Per cercare di screditare Woodcock si sarebbero mossi su due fronti. Il primo riguardava i suoi rapporti con Federica Sciarelli, conduttrice di «Chi l’ha visto». Dopo aver fatto acquisire i tabulati telefonici dei due, il cancelliere Nicola Cervone, anche lui ora indagato, aveva preparato un esposto anonimo che dava conto dei contatti della giornalista con il magistrato, ma anche con Iannuzzi, entrambi accusati di averle passato notizie riservate. Ma per Woodcock avevano «costruito» anche un’accusa ben più pesante, come è spiegato negli atti d’inchiesta: «Pur sapendoli innocenti, incolpavano l’ispettore Pasquale Di Tolla di aver fatto pervenire, previa intesa con il dottor Woodcock, atti relativi all’indagine che lo riguardava a tale Rocco Francesco Ferrara, attinto da ordinanza di custodia cautelare emessa dal gip di Potenza, tra i quali brogliacci di alcune intercettazioni, attraverso la donna a lui sentimentalmente legata».
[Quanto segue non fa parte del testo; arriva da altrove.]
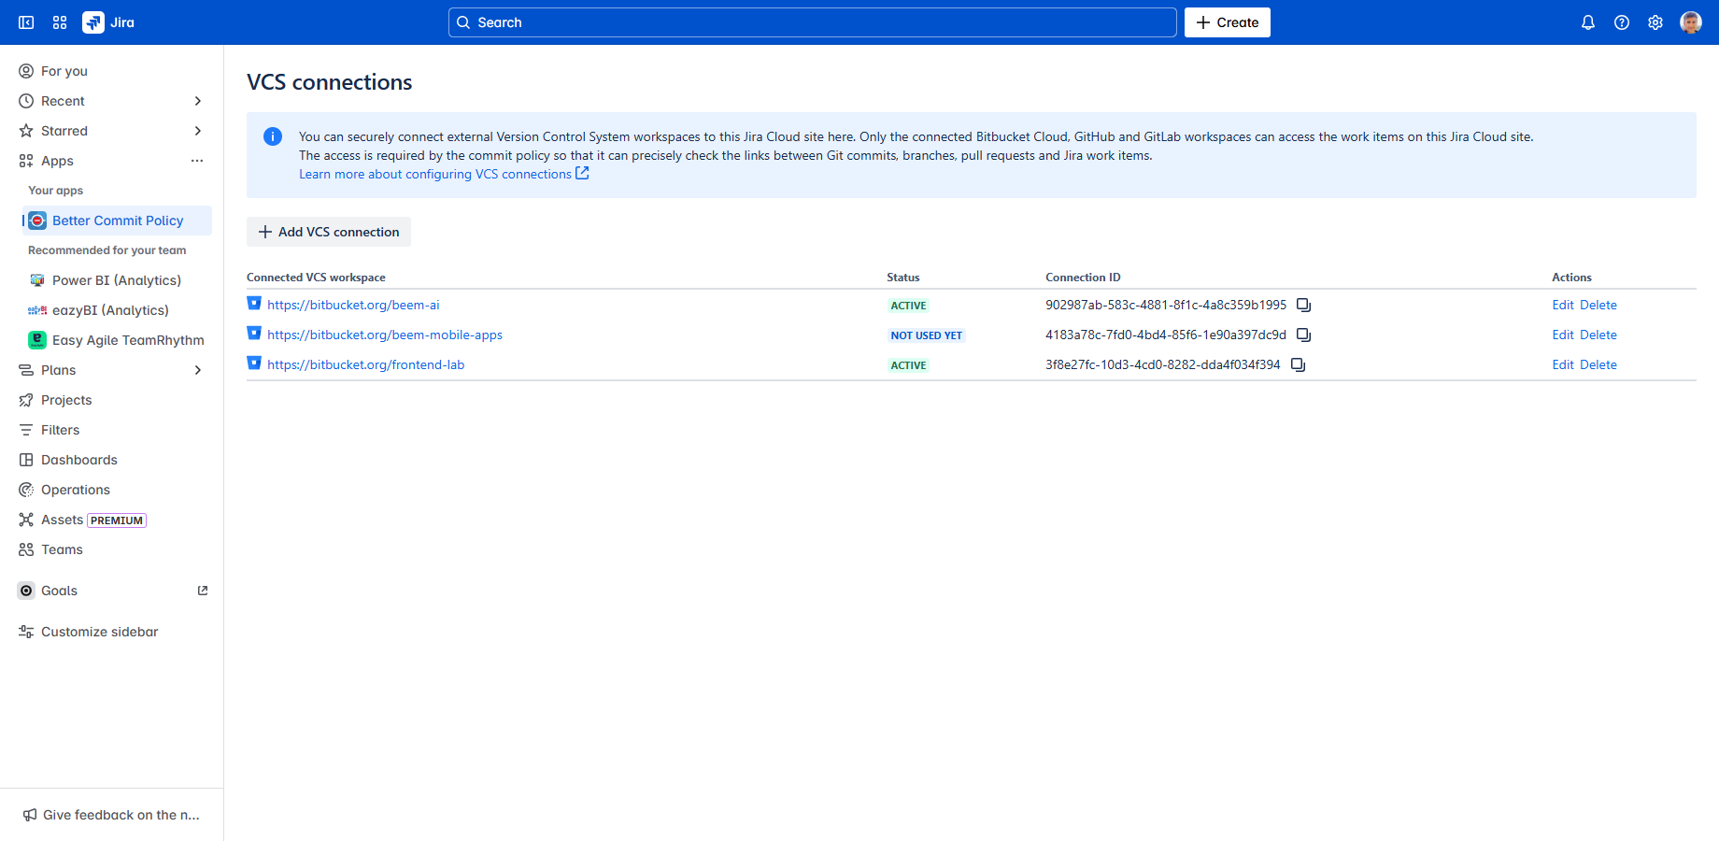The width and height of the screenshot is (1719, 841).
Task: Delete the beem-mobile-apps connection
Action: click(1598, 335)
Una vera e propria macchinazione che mirava a distruggere carriere, visto che la Procura generale ha anche poteri disciplinari. In realtà  Bonomi mirava a trasferirsi proprio all’Ispettorato del ministero della Giustizia e per questo avrebbe cercato di accreditarsi con politici, imprenditori e anche con altri magistrati. Tra le centinaia di conversazioni intercettate, ce ne sono alcune con l’amico Gianfranco Mantelli che di quell’ufficio in via Arenula è uno dei vicecapi. E adesso è stato incaricato dal Guardasigilli Francesco Nitto Palma di svolgere l’ispezione a Napoli proprio su Woodcock e sugli altri pubblici ministeri titolari delle inchieste sui pagamenti effettuati dal presidente del Consiglio Silvio Berlusconi all’imprenditore Gianpaolo Tarantini e al faccendiere Valter Lavitola.
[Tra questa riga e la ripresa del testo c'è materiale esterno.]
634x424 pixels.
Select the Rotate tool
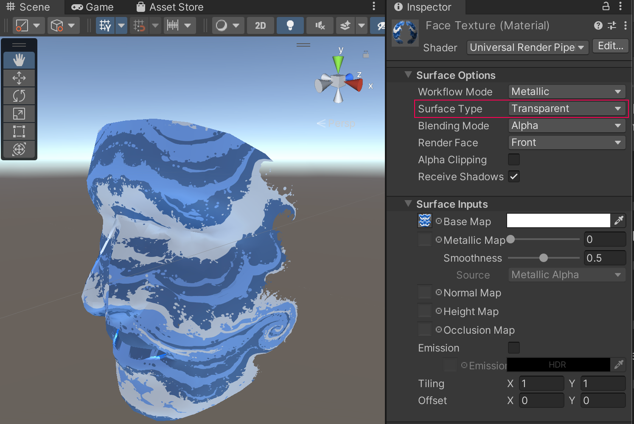coord(19,96)
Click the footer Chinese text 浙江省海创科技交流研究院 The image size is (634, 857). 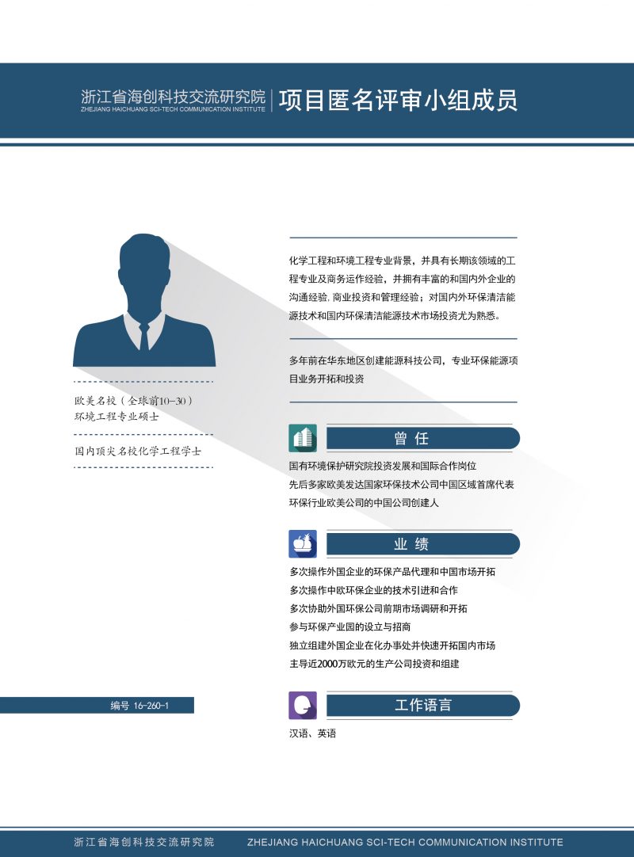[x=143, y=842]
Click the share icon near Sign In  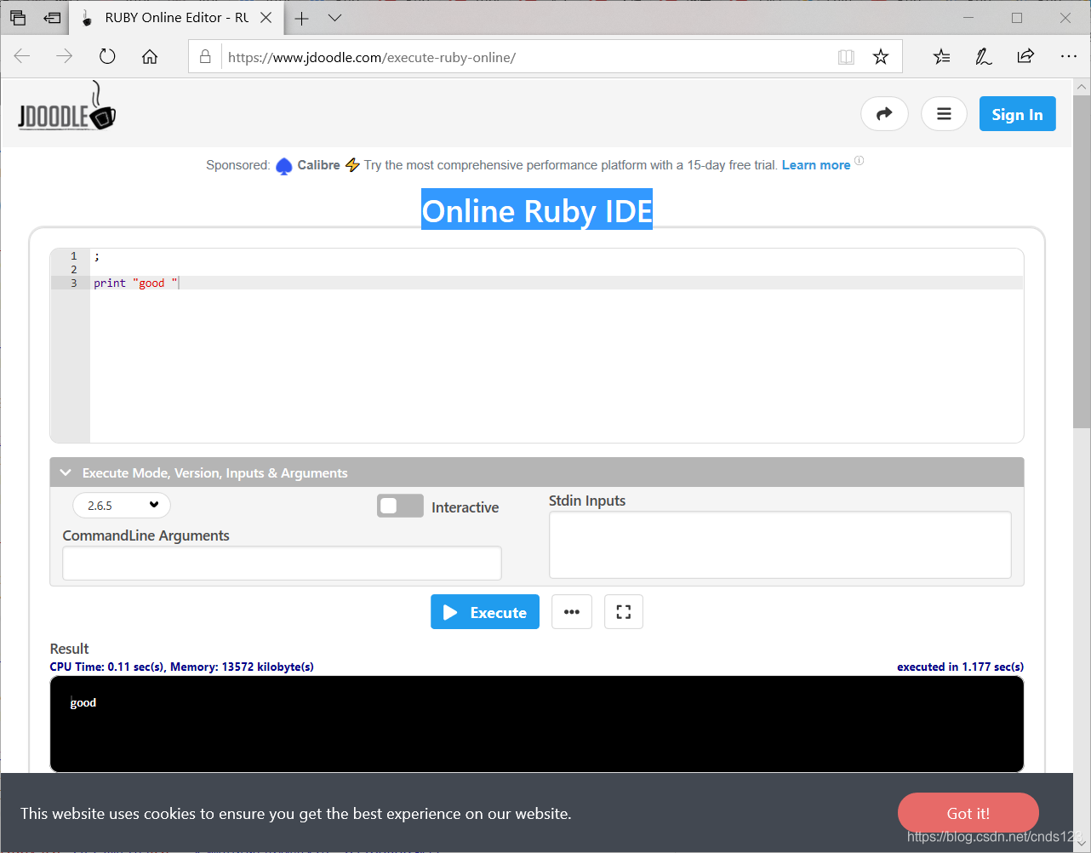tap(884, 113)
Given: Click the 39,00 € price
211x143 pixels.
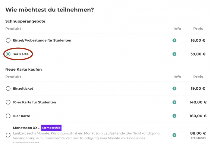Looking at the screenshot, I should pyautogui.click(x=198, y=54).
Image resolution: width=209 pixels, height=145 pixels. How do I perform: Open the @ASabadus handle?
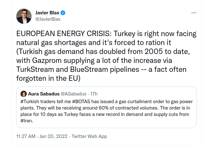[x=74, y=94]
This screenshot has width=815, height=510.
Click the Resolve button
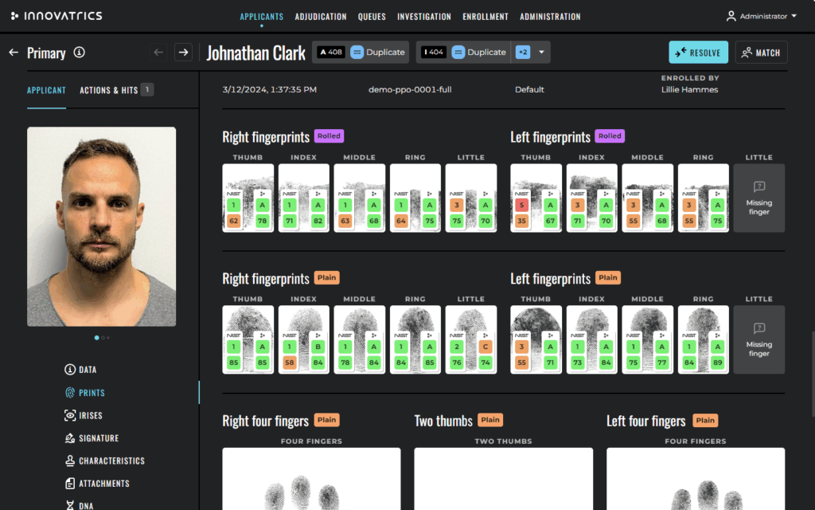(698, 52)
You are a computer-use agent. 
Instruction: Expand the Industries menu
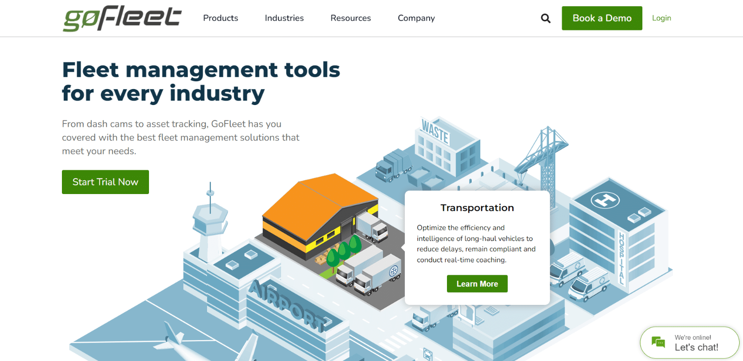pos(284,18)
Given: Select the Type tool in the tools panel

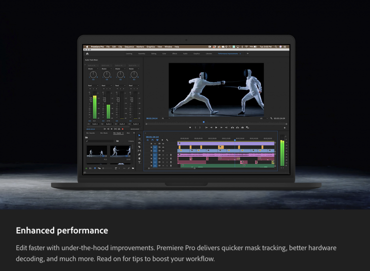Looking at the screenshot, I should [140, 162].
Uno dei capitoli dell’indagine di Catanzaro riguarda proprio il ruolo ispettivo di Bonomi e Roca che «con le loro iniziative disciplinari miravano all’allontanamento dei colleghi, ma anche alla loro intimidazione laddove non avessero seguito le indicazioni che trasparivano dalle richieste di informazioni che la Procura generale di Potenza avanzava nell’esercizio del suo potere di vigilanza, ma che evidenziavano il ben preciso intento di sanzionare i magistrati che ne erano destinatari qualora avessero insistito in attività  investigative sgradite». Una guerra tra toghe andata avanti per oltre tre anni.